If B sits behind a router, you just need to make sure there is a port forwarding rule from port 22 of routerB to port 22 of B. But what if you can’t configure the router or firewall?

The reverse tunnel

That’s where reverse tunnels enter the picture. You can’t access host B with a SSH connection, because B is fenced. There is no way in. But, if you have direct access to it, if you can directly configure it (e.g. manually), then you can still make the connection work by using a reverse tunnel. We still have the same scenario, that is, we want A to be able to access, locally, the Jupyter Notebook running in host B (this could be any service, really).

Before, we used the -L option, which forwarded local connection on port 8888 of A to port 8888 of B. We still want to do that, but now the SSH connection will start from host B. If we used -L again, we'd be forwarding connections on port 8888 of B to port 8888 of A, exactly the opposite of what we want. We need to reverse this, by using -R option instead. It works exactly as -L, but in a different direction.

Note that the SSH connection is initiated from B to A, but the forwarded connections inside the tunnel are from A to B. Notice how the purple arrow (initial SSH connection) is now going leftwards, but the blue arrow (the forwarding tunnel) is still going towards the right.

With this, you’re done. You can, once again, access the Jupyter Notebook in port 8888 of localhost in host A and it will be served pages from host B (port 8888).

SSH into a firewalled host with a reverse tunnel

Let’s forget about Jupyter Notebooks for now. The more common case is just making a SSH connection into a firewalled host. Using a reverse tunnel, it’s easy. Let’s break it apart:

  • B initiates a SSH connection to A: ssh anotherUser@A
  • This is the base command. We then add the reverse tunnel on top of that, to forward connection on port X of A (let’s give it a number, say 12345) to port 22 of B. B actually executes ssh -R 12345:[localhost](<http://localhost>):22 anotherUser@A. Now A can access port 22 of localhost of host B if it makes connections on port 12345 on localhost of A (the diagram below clarafies this).
  • Then you can just type ssh -p 12345 username@localhost to have an interactive SSH session in a terminal in host A. This will initiate a SSH connection in port 12345 of localhost, which is forwarded, by the reverse tunnel, to port 22 of host B, creating the desired connection.

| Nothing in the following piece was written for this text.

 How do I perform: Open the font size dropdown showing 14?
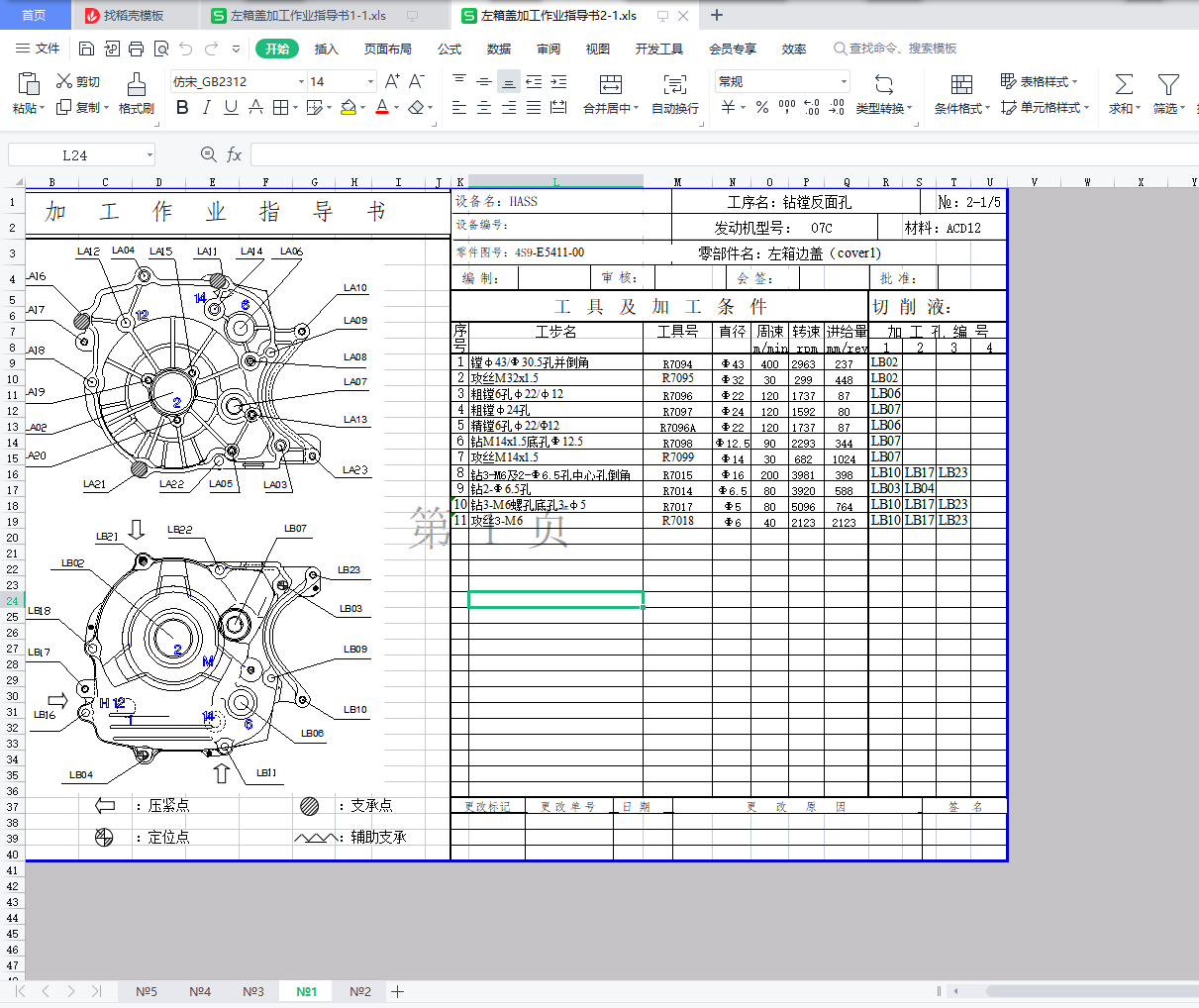tap(370, 81)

With this inceptionesque scenario, we have a SSH connection (blue arrow, initiated by A) inside another SSH connection (big pink arrow, initiated by B).

We’ve now covered the typical ways both normal and reverse tunnels are used. You can use this knowledge to have communication rolling even when you have to deal with pesky firewalls and inaccessible routers.

A convoluted, but common setup, is having a router sitting between A and the internet (check the diagram below). Let’s say we have a routerA that forwards port 6789 to port 22 (SSH’s default port) of host A. The goal is still the same: have host A access the firewalled host B. This is not really that much more complex, but we have to “divide and conquer” the problem, or layer it:

  • Host B must create a SSH connection to host A. This was done with ssh anotherUser@A.
  • But now, A is behind routerA and port 6789 of routerA is forwarding to port 22 of A, so we have to specify that port in the original SSH connection: ssh anotherUser@routerA -p 6789. Since port 6789 of routerA is forwarding to port 22 of A, we get our connection.
  • B must create a reverse tunnel. This part we already covered: ssh -R 12345:localhost:22 anotherUser@routerA -p 6789.
  • Finally, host A connects to host B as before, ssh -p 12345 username@localhost

What if we also can’t configure routerA? That means no port forwarding is in place and neither A nor B can receive connections! The only way out of that one is to make a blood sacrifice. Chickens🐔 usually do it. Goats 🐐 if you want to get fancy. Or, perhaps, with a third host, with tunnels initiated in A and B… That’s homework material!